Wichitans are accustomed to being on their own when it comes to neighborhood streets. But they’ve been able to trust that major thoroughfares will be plowed and treated as soon as possible.
That made last week’s persistence of treacherously icy, snowpacked conditions along main surface streets something new, perplexing and frustrating. It was more than that for the businesses that couldn’t be safely accessed by customers, and for vulnerable citizens such as the nearly 900 homebound senior citizens whose Meals on Wheels delivery was suspended for two days.
Granted, the nine-inch snowfall obviously didn’t fit the pattern of most storms, because the single-digit days that followed didn’t facilitate thawing. And crews did a great job with the four-inch snowfall Monday, when the usual application of salt-sand mix did the trick.

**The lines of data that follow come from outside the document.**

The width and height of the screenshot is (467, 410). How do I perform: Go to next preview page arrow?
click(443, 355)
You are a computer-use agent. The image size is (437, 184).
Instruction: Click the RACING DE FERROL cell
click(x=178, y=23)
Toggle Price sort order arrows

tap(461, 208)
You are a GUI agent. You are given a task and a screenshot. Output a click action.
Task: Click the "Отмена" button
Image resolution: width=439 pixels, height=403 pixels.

But it’s fair to wonder whether 50 plow trucks staffed by 100 people working split shifts are sufficient for a city of 164 square miles and 1,500 miles of emergency route streets, and whether some of the 45 city jobs being held open as part of budget cuts should be filled with more public works employees.

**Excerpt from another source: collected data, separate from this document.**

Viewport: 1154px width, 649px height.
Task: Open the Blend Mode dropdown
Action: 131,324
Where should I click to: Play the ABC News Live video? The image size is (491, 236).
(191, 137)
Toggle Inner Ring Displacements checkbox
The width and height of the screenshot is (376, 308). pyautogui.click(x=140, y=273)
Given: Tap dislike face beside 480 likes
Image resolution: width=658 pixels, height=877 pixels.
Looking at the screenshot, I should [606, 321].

While Mayor Carl Brewer defensively leaped to the conclusion that Wichita would have to buy at least 70 more snowplow trucks to avoid a repeat, maybe investments far short of that are in order.
City staff is smart to be reviewing budget options and levels of service and considering other changes, including to its private contracting for snow removal and its salt sources. And perhaps, as suggested to the City Council by Alan King, director of public works and utilities, the city could have been better in telling the public what it was doing last week to try to respond to the storm.
But any commuters who also drove last week on clear suburban streets and state-managed area highways had good reason to doubt city officials’ serial excuses for why Wichita’s streets were still a frozen mess.
City officials should not be dismissive of citizens’ concerns about what is one of the most basic of public services, and should be encouraged to look for ways to improve in time for the next blizzard or ice storm.
And when the city prepares its next budget – a process usually all but ignored by the public – citizens should weigh in on whether they’d be willing to pay more for better snow removal than they saw last week, even if it meant the end of the city’s proud 20-year run of keeping the property-tax mill levy flat.